Material for this task: Begin
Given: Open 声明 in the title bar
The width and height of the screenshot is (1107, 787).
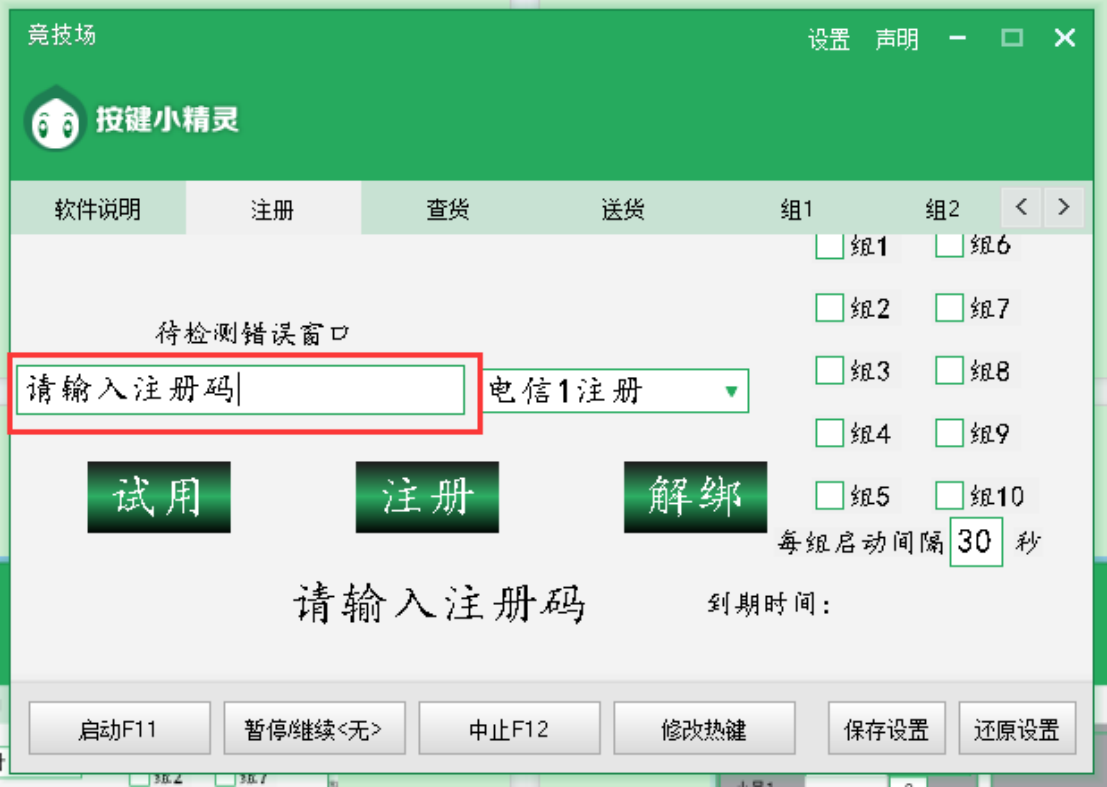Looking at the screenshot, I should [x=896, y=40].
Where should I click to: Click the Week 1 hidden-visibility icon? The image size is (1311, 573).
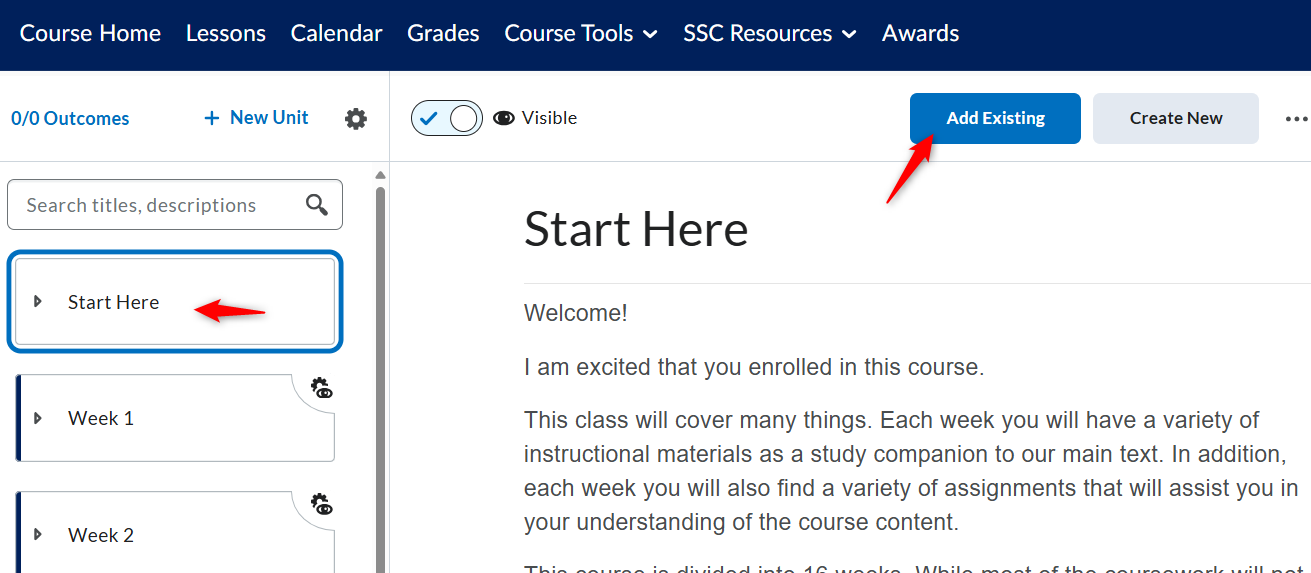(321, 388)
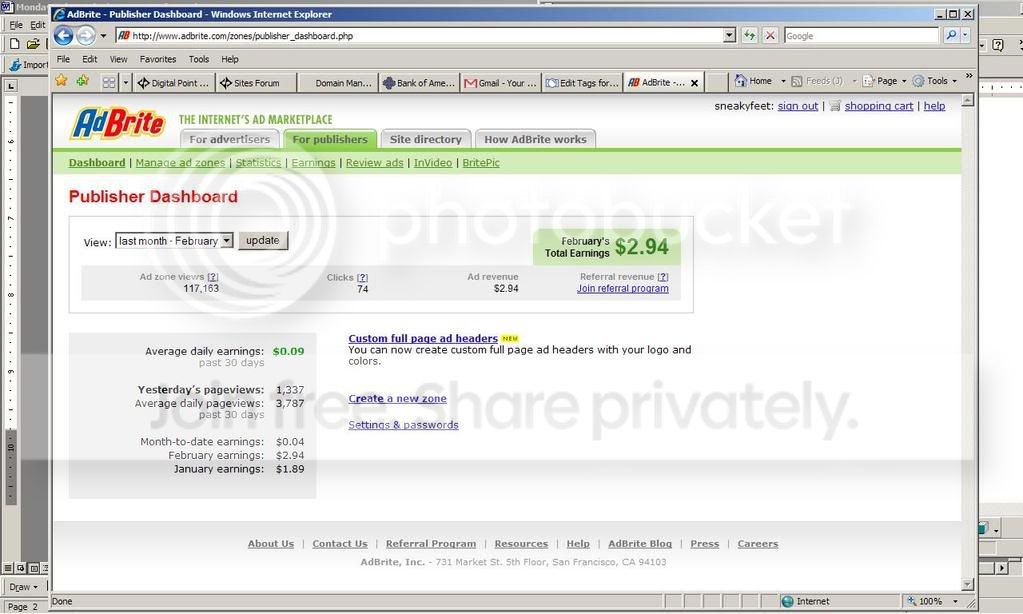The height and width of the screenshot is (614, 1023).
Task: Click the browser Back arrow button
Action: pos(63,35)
Material for this task: End
**Activity:** Pictures stay out; everything else in the entries is copied exactly.

**Response area:**
Given: Open 声明 in the title bar
The width and height of the screenshot is (1107, 787).
Looking at the screenshot, I should [x=896, y=40].
Where should I click to: Click the Week 1 hidden-visibility icon? The image size is (1311, 573).
(321, 388)
The height and width of the screenshot is (614, 1023).
Task: Click the browser Back arrow button
Action: pos(63,35)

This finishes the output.